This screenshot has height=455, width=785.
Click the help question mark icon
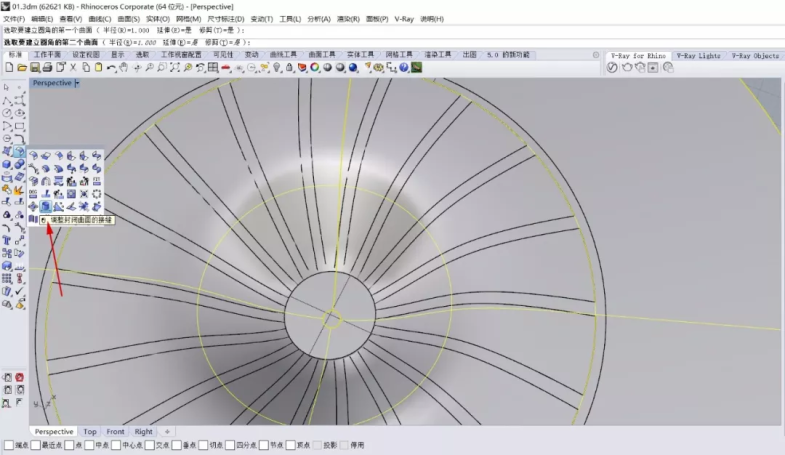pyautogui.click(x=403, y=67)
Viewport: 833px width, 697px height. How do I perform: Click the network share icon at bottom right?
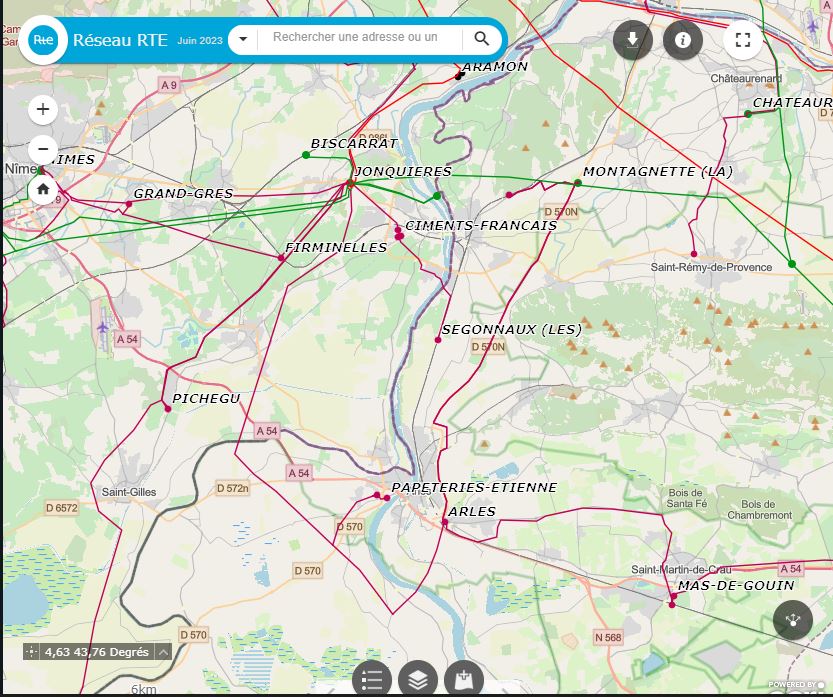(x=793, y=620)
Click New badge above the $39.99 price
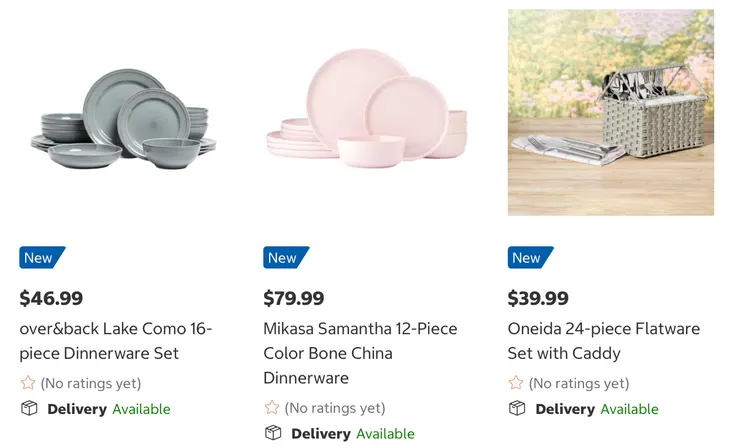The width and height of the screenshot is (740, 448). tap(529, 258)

• [About this exercise]:
Leaving each image aside, repeat the listing above exactly.

• [Answer section]:
This screenshot has height=455, width=785.
Click the help question mark icon
pyautogui.click(x=403, y=67)
Viewport: 833px width, 697px height. How do I perform: Click the network share icon at bottom right?
(x=793, y=620)
Click New badge above the $39.99 price
The width and height of the screenshot is (740, 448). tap(529, 258)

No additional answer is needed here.